Il y avait là quelque chose d’atrocement clair, une chose que nous n’avions pas vue, la chute d’un corps unique qui entraîne un effroi collectif, un corps tombé parmi nous tous.

Après la chute

Dans le roman de DeLillo, la chute des tours du World Trade Center inaugure un autre monde :

Le grondement était encore dans l’air, le fracas de la chute. Voilà ce qu’était le monde à présent.

En effet, une chute, qu’elle soit corporelle ou psychique, nous transforme. Comme l’écrit Laurent Jenny dans L’expérience de la chute de Montaigne à Michaux : « Nous tenons à la terre par les semelles. La pesanteur est notre évidence. » Accepter cela c’est donc accepter de chuter. On peut alors admettre que la chute nous permet avant tout de nous relever, nous incitant à reposer nos semelles, reprendre le contact et continuer le chemin en ayant justement conscience de l’expérience de la chute.

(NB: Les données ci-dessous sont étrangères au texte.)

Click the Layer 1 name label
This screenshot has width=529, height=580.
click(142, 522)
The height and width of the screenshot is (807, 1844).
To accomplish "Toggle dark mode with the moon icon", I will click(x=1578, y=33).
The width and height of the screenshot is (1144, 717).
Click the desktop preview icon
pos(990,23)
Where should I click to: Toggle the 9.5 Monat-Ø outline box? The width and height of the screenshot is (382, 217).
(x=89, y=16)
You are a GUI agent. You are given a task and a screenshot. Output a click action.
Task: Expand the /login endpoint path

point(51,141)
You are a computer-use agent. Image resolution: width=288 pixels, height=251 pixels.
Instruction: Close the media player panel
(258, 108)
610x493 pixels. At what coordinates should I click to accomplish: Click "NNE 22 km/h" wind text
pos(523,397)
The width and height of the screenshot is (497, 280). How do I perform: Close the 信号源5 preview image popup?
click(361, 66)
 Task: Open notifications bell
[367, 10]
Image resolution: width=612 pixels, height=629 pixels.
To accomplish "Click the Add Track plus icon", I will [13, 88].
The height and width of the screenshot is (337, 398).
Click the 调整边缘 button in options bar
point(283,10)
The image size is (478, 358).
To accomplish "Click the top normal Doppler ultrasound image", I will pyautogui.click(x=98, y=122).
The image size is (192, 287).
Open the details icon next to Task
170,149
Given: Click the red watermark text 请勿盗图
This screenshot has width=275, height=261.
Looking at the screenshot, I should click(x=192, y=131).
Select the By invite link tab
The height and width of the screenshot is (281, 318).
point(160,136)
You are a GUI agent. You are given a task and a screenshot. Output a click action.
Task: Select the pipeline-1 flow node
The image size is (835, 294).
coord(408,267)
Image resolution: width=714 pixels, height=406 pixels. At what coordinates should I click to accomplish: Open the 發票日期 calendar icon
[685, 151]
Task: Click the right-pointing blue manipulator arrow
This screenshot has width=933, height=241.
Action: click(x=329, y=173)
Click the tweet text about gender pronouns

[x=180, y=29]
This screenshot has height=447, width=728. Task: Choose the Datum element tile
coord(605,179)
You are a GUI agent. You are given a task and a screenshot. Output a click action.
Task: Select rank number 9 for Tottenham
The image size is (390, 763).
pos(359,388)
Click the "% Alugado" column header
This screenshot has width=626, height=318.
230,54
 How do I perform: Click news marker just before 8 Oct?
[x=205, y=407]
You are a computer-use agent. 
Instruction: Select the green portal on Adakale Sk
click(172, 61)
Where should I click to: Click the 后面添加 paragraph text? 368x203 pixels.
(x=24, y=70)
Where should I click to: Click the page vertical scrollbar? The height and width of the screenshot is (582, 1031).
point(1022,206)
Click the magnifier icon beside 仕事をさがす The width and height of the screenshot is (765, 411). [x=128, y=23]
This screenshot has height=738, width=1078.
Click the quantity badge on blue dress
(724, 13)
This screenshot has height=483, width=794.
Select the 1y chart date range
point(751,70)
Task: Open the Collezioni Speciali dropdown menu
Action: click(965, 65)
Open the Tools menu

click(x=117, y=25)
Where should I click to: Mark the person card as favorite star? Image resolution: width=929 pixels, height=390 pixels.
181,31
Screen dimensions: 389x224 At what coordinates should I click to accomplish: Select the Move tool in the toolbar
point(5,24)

Etienne Davodeau dans son album Chute de vélo, ou encore Anna Platt dans son roman Nous tombons, titre si simple qu’il en devient métaphysique, mettent en images et en mots des chutes qui transforment, révèlent et font grandir.

Laissons à René Char les derniers mots de la chute, reconnue comme une inspiratrice de sa poésie :

Nous tombons. Je vous écris en cours de chute. C’est ainsi que j’éprouve l’état d’être au monde.